Originally, the organization’s members had no aspiration of national or international recognition. The first steps toward moving the fraternity from a regional to a national scope were taken with the creation of Upsilon Chapter at Southern Illinois University in 1974. It was also during this period that the fraternity's first four graduate chapters were formed across the South and the East Coast, which created a base for the organization in the Northeast, Southeast, Mid-Atlantic, and Midwest regions of the country. The next regional expansion occurred in 1983 with the establishment of the Alpha Chi (San Francisco State University) and Xi Omega (San Francisco Bay Area Alumni Chapter) in California.

Joining the NIC and NPHC 
While eventually joining the National Pan-Hellenic Council (NPHC) was an important objective for some members, it was not an objective for the fraternity as a whole. The fraternity prioritized entering an affiliation that would provide resources and relationships essential for Iota's long-term growth and development. With that in mind, Iota Phi Theta successfully petitioned for membership in the North American Interfraternity Conference (NIC; a federation of 69 North American men's fraternities) in 1985. Iota Phi Theta became the second historically African American fraternity to join the NIC and remains one of only four historically African American fraternities which are NIC members.

While its NIC membership was and is beneficial, later Iota began contact with the NPHC, which at the time had no expansion policy with which to accept new members. At its 1993 national convention, the NPHC adopted a constitutional amendment which provided for expansion, and years later, a NPHC expansion committee developed criteria for potential new member organizations and a procedure by which they might apply.

In 1996, Iota Phi Theta submitted a formal application to the NPHC expansion committee for review, after which it was delivered to the NPHC Executive Board.
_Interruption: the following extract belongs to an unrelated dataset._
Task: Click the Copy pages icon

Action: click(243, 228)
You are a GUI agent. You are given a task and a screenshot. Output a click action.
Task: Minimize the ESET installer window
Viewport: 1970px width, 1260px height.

After deliberation, the board unanimously approved Iota Phi Theta's membership application. Effective November 12, 1996, Iota Phi Theta was accepted as a full member of the National Pan-Hellenic Council, with all its rights, privileges, and responsibilities. To commemorate Iota's entry, the NPHC conducted a formal induction ceremony at its February 1997 leadership conference. This ceremony was attended by hundreds of Iota men, including the Grand Council and a number of the fraternity's founders, as well as hundreds of well-wishers and supporters from the NPHC community.

1990s to 2000s and international expansion 
In 1992, the fraternity established the National Iota Foundation, Inc., a tax-exempt entity that grants scholarships and other financial assistance to those in need. Since its creation, the foundation has distributed over $250,000 in programs and services.

The fraternity became an international entity with the establishment of a colony in Nassau, Bahamas in 1999, military chapters in South Korea (Alpha Rho Omega, 2005) and Japan (Beta Pi Omega, 2009), and Theta Mu (The Diego Luis Cordoba Tech University of Choco; Quibdó, Chocó, Colombia, South America, 2013). Fraternity leaders, strategists and alumni chapters created networking channels to ensure its members were afforded opportunities previously reserved for members of older larger organizations only. The internal processes are catalyst for gaining access and influence in business, politics, higher education, entertainment, healthcare, law, etc. Qualifying based on a number of years of existence, Iota Phi Theta has grown at a faster pace than all other Black Greek Letter Fraternities. , there have been over 30,000 members initiated in the US and overseas. Traditionally, only the fraternity's members display its name "Iota Phi Theta", letters , and shield in Charcoal Brown (PMS 469) and Gilded Gold (PMS 871 Metallic).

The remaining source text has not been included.